Machine unable to start again after "could not reserve resource for machine" failure

I noticed an issue this morning where my shared-1x-cpu@512MB container in lhr region failed it’s scheduled invocation. This job is a health check running every 30 minutes which will spin up the service from zero to one instances and run a job.

The last logs that my service returned are below:

2025-03-26 10:38:27.952	[PR04] could not find a good candidate within 20 attempts at load balancing
2025-03-26 10:38:27.951	[PM01] machines API returned an error: "could not reserve resource for machine: insufficient memory available to fulfill request"
2025-03-26 10:38:27.907	Starting machine
2025-03-26 10:38:23.955	[PM01] machines API returned an error: "could not reserve resource for machine: insufficient memory available to fulfill request"
2025-03-26 10:38:23.914	Starting machine
2025-03-26 10:38:19.909	[PM01] machines API returned an error: "could not reserve resource for machine: insufficient memory available to fulfill request"
2025-03-26 10:38:19.867	Starting machine
2025-03-26 10:38:15.891	[PM01] machines API returned an error: "could not reserve resource for machine: insufficient memory available to fulfill request"
2025-03-26 10:38:15.846	Starting machine
2025-03-26 10:38:13.063	[PM01] machines API returned an error: "could not reserve resource for machine: insufficient memory available to fulfill request"
2025-03-26 10:38:13.020	Starting machine
2025-03-26 10:38:12.734	[PM01] machines API returned an error: "could not reserve resource for machine: insufficient memory available to fulfill request"
2025-03-26 10:38:12.676	Starting machine

From this point onward, any attempt to invoke the service returned 503, and there are no more logs available for what was happening behind the scenes.

I assumed this could be related to the incident for FRA (despite being a different region) which was ongoing at that time, but even after this incident’s resolution the container was unable to start.

Has anyone seen any similar behaviour to this, or have any ideas why my containers continued to be unavailable until I released a completely new deployment (with no logs)?

Thanks

1 Like

Same thing here, in IAD. Unsure of time period but it seems to have begun today.
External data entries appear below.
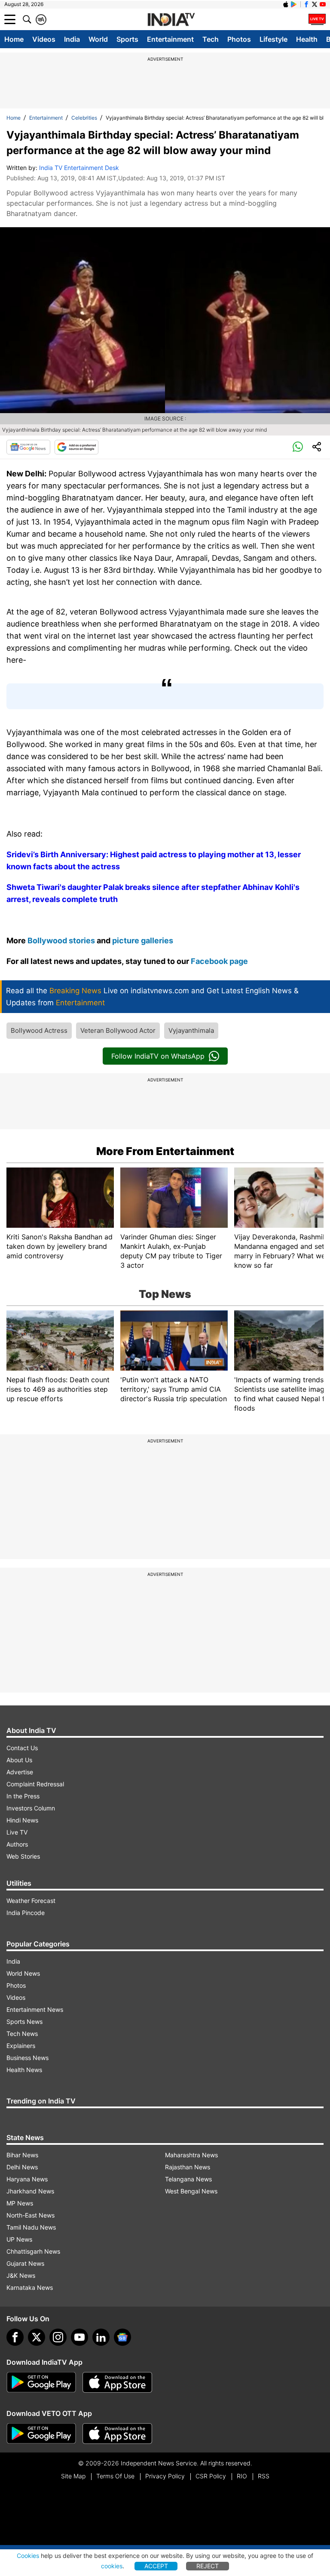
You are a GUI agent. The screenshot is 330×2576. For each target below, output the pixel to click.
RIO (242, 2476)
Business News (27, 2057)
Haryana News (27, 2179)
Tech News (22, 2033)
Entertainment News (34, 2009)
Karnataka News (29, 2287)
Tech (210, 39)
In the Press (23, 1796)
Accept (156, 2566)
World (98, 39)
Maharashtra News (191, 2155)
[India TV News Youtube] (323, 4)
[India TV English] (171, 20)
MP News (19, 2203)
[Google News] (28, 447)
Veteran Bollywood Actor (118, 1030)
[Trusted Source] (76, 447)
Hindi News (22, 1820)
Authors (17, 1844)
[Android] (294, 4)
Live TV (17, 1832)
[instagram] (58, 2337)
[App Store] (117, 2382)
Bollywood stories (62, 940)
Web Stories (23, 1856)
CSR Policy (211, 2476)
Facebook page (219, 961)
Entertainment (170, 39)
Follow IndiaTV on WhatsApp (158, 1056)
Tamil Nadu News (31, 2227)
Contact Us (22, 1747)
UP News (19, 2239)
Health (307, 39)
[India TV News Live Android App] (41, 2382)
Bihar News (22, 2155)
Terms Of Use (115, 2476)
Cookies (28, 2555)
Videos (43, 39)
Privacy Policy (165, 2476)
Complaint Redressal (35, 1784)
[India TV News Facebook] (306, 4)
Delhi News (22, 2167)
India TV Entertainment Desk (79, 167)
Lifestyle (273, 39)
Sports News (24, 2021)
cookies (111, 2566)
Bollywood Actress (39, 1030)
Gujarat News (25, 2263)
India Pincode (25, 1912)
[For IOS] (117, 2433)
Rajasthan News (187, 2167)
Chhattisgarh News (33, 2251)
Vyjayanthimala (191, 1030)
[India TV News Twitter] (315, 4)
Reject (207, 2566)
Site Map (73, 2476)
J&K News (20, 2275)
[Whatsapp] (298, 447)
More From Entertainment (165, 1151)
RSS (263, 2476)
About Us (19, 1760)
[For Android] (41, 2433)
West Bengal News (191, 2191)
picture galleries (142, 940)
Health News (24, 2069)
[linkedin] (101, 2337)
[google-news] (122, 2337)
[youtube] (79, 2337)
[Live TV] (317, 19)
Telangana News (188, 2179)
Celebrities (84, 117)
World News (23, 1973)
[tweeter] (36, 2337)
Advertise (19, 1772)
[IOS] (286, 4)
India (72, 39)
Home (14, 39)
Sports (127, 39)
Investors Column (30, 1808)
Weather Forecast (30, 1900)
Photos (239, 39)
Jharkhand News (30, 2191)
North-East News (30, 2215)
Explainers (20, 2045)
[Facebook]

My last deployment was 3 hours ago, and the problem is ongoing as I write this.

Will attempt another deployment to see if this unsticks it. It would be nice to have a hard reset button in the Dashboard for such occasions. (Edit: manual retrigger of last image build and deploy in CI worked fine).

I use Suspend with a single instance, btw, if that’s relevant. Perhaps there’s a pattern.

1 Like

Not sure if it’s related but my instance failed to come back from Suspended today with no logs at all. Another forced rebuild and deploy ‘unstuck’ it.